Disclosure: These are personal views only and not investment recommendations. Nothing is an offer to sell securities or advice. For that seek professional help!
We talk a lot about the Dirty Dividend Portfolio, so it’s time for an update.
Dirty Dividends had a good Q1 (+15% YTD) and is +37% over the last 12 months versus 28% for the S&P.
Both returns are great which might be a warning we’ve had it too good.
As a reminder, Dirty Dividends is a portfolio of high dividend yielding stocks which most institutional investors wouldn’t want to own (‘The Untouchables’).
Would you ever think you could beat the S&P by 900 bps owning a portfolio of European banks, oil stocks, coal and tobacco?
Well it turns out you can.
Below is the portfolio composition.
There is almost no trading. Just reinvestment of the dividends.
The Dripping Roasts
But it doesn’t make you any money to talk something which has already moved +37%. That doesn’t do you any good.
More useful would be to flag what looks interesting as a new money buy today. What are ‘The Dripping Roasts’ as the South Africans like to say.

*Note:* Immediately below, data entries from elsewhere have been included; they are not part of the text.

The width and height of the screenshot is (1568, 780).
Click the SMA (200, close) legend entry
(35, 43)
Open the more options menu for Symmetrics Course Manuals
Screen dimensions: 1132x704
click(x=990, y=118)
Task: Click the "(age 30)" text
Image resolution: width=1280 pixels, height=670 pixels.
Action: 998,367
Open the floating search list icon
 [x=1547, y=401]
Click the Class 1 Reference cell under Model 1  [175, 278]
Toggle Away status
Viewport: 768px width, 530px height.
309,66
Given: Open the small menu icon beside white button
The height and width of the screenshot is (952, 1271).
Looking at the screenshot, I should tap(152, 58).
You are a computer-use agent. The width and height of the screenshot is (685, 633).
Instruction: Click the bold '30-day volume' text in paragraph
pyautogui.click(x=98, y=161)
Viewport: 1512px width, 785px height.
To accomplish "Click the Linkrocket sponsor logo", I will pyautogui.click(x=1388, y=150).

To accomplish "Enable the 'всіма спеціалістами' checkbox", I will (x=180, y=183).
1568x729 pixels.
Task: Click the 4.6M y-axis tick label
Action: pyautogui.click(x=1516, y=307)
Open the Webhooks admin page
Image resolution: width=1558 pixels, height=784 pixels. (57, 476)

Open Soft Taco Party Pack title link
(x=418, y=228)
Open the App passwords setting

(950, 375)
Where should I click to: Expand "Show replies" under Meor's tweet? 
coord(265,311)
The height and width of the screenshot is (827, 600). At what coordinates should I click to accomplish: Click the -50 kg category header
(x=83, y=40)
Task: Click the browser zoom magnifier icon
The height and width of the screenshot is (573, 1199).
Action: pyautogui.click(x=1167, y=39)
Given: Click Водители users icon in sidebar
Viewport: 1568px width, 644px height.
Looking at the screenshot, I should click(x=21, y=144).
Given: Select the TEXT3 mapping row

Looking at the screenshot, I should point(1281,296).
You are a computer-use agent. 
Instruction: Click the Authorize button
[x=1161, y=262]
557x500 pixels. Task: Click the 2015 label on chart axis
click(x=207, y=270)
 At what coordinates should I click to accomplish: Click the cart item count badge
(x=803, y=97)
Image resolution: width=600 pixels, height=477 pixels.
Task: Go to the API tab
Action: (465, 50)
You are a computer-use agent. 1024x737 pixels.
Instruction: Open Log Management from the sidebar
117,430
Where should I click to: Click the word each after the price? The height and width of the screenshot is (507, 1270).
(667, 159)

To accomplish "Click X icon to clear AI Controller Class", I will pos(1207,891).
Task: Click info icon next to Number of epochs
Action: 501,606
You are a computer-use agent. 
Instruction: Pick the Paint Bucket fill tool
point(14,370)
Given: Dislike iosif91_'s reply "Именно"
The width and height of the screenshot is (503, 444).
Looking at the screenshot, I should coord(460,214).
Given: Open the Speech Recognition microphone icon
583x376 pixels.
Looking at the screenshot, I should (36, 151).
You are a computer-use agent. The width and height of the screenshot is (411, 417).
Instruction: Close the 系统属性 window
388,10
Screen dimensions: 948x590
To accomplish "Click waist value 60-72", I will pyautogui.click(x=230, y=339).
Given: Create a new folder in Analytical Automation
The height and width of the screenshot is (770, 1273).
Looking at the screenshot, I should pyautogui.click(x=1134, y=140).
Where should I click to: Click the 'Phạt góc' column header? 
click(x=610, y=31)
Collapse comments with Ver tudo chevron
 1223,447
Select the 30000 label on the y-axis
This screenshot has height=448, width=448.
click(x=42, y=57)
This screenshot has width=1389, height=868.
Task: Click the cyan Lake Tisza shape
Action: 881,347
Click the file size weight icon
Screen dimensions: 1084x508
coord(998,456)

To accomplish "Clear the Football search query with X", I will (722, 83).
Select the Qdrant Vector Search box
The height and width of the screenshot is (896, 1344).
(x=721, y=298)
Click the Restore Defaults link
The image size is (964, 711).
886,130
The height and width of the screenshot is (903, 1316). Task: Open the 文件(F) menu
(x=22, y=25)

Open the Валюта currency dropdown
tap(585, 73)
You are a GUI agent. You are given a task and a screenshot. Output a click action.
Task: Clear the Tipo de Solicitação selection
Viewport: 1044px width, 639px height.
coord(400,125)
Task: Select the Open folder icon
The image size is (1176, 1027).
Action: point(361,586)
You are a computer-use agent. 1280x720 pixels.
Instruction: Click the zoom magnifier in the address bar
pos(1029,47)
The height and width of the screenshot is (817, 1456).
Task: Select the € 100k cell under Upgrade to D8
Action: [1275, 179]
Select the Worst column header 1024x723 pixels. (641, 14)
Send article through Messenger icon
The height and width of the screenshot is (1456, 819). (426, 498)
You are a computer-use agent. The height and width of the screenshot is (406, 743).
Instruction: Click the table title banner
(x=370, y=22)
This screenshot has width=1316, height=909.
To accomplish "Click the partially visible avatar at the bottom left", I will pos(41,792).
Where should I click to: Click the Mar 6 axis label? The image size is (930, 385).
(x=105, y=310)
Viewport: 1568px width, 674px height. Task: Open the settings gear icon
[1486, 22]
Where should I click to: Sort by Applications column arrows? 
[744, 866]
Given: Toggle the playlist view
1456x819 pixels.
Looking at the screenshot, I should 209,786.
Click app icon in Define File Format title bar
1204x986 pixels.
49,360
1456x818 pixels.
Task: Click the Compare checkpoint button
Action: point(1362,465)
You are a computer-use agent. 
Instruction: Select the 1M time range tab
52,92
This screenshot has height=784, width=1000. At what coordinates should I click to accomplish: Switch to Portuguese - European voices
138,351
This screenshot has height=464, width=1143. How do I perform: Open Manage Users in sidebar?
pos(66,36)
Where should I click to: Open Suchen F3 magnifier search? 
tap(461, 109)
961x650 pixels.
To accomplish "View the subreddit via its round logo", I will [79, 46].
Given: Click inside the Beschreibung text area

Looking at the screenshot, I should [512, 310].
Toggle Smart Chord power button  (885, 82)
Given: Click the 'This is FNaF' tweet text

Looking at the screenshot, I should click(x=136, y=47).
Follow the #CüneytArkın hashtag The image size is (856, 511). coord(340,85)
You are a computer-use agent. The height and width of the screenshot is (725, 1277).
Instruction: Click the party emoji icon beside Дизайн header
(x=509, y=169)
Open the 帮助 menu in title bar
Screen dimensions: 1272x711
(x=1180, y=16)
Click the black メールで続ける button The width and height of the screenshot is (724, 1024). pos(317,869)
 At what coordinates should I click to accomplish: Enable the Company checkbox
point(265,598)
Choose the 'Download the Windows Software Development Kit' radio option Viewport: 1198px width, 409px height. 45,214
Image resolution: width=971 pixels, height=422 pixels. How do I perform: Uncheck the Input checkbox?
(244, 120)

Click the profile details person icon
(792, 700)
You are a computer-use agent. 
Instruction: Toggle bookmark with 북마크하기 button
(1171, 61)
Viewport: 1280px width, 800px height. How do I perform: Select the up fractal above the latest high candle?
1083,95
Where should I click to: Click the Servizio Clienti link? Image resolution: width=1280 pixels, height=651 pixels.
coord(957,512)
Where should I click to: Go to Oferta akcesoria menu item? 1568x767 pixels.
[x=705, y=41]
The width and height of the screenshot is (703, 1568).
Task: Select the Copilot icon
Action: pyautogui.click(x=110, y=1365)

Here is what I think looks especially good.
Reminder! This is just an unprofessional, personal view which you shouldn’t listen to!
Barclays: The other European banks have had a good move, but Barclays has lagged. I wrote about this in We need to talk about Barclays.
Mercedes Benz: It’s insane that Mercedes has a 7% dividend yield + share buybacks. All this bearishness about car sales is already looking wrong for 2024. Sales numbers in the US and Europe through Feb are good. Global new car sales have been depressed since 2017, so there is a set-up for a rebound. Maybe even a multi-year rebound. Mercedes has been giving downbeat 2024 guidance based on a recession, which I don’t think is going to happen. Actually, the opposite.
BP: CFO turned CEO Murray Auchincloss is cranking away at the numbers and doing all the right things to raise the share price. I like this guy! And this $46bn EBITDA target for 2025? Isn’t that massive?
British American Tobacco: I dipped my toe in the water on BAT last year on the view that vaping is slowly turning tobacco companies back into a growth business. I wrote about this is in Who Am I?. The thesis is playing out. The shares haven’t moved, so I am tempted to add to the position. If you can get a 10% dividend yield and then reinvest it into more shares, plus the company is also buying back shares and growing 3-4%, doesn’t that get you close to a 13% CAGR over time? And is it another boost if the shares rerate to a 7% yield as investors realise nicotine isn’t a dying business?
Total & Santander: I kind of want to add to these too.
Killer Slides
I’ve gone through the 2023 results presentations for the stocks in the portfolio, and put together at slide deck of 100 of the top slides.
I picked out slides which highlight why the stock is interesting, and also which will build your global perspective.
Get a coffee and go through them. Much better than reading blogs.
Here are 7 (out of 100) I liked:
#1 Barclays share price below £2 despite a step change in profitability and shareholder returns.
#2 Mercedes Benz is a luxury car company on a 10% free cash flow yield (MCAP EUR 109bn)
#3 Mercedes Benz recognises the future of vehicles might not be all electric. This is a change in tone.
#4 Total is a structurally better business, but is still only trading on a P/E of 8x.
#5 The Nicotine market is growing, driven by the shift to vaping.
#6. Consistent earnings growth, with ROE and buybacks at Santander for 6x earnings.
#7 BP’s EBITDA target of $46bn in 2025? Isn’t this massive for a company with a market cap of $105bn?
Have a good Easter weekend!
Erik
Awesome performance Erik, and I enjoyed your interview with Kevin. A couple of add-ons from me: Hedgeye's consumables team like PM in the tobacco space. Same view as you (smokeless growth) and PM is further ahead than peers in this transition (really just saying you're onto something in nicotine growth vs. PM > BAT). Total dominants blocks in the Orange Basin off Namibia / South Africa (Venus discovery) and this is shaping up to potentially be as big a basin as Guyana, just several years behind. Cheers John.
This is super helpful, Erik. I appreciate your taking the time to explain this in some depth.